Observability Pipeline
An observability pipeline is the infrastructure that collects, processes, and routes the three pillars of observability — metrics, logs, and traces — from running services to the storage backends and visualization tools that engineers use to understand system behavior.
An observability pipeline is the infrastructure that collects, processes, and routes the three pillars of observability — metrics, logs, and traces — from running services to the storage backends and visualization tools that engineers use to understand system behavior.
How the pipeline works
Every running service emits telemetry continuously. Application code is instrumented with an OpenTelemetry SDK or vendor agent that captures three data types:
- Metrics: numeric time-series data (request rates, error counts, CPU usage) emitted at regular intervals - Logs: structured or unstructured text records of discrete events, enriched with trace context - Traces: distributed trace spans that track a request across multiple services and show latency breakdowns
All three streams are collected by a telemetry collector agent running on each host or as a sidecar container. The collector performs initial processing: filtering out high-cardinality noise, sampling traces to a configurable rate, enriching records with environment metadata (service name, version, datacenter), and batching for efficient transmission.
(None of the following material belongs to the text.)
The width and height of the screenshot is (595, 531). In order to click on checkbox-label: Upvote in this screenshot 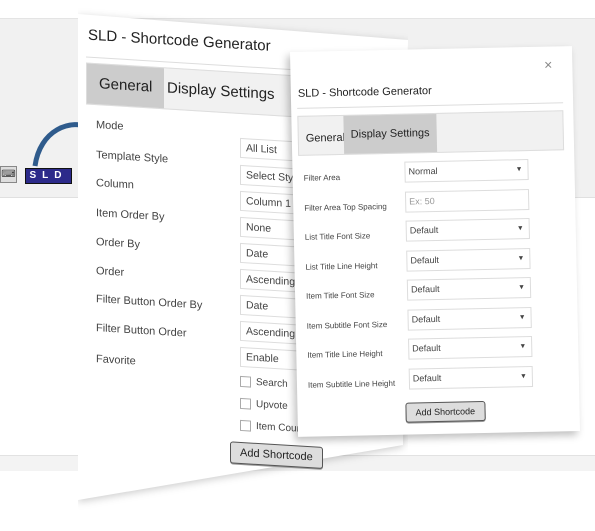, I will do `click(272, 406)`.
Processed telemetry is then routed to specialized backends. Metrics are written to a time-series database like Prometheus or InfluxDB. Logs are shipped to an aggregation store like Elasticsearch or Loki (see Log Aggregation Pipeline). Traces are sent to a distributed tracing backend like Jaeger or Tempo.
A visualization layer (Grafana, Datadog, etc.) queries all three backends, allowing engineers to correlate a spike in the error rate metric with the specific log lines and the distributed trace that caused it. The alerting system subscribes to the metrics backend and fires notifications when thresholds are breached (see Alerting Workflow).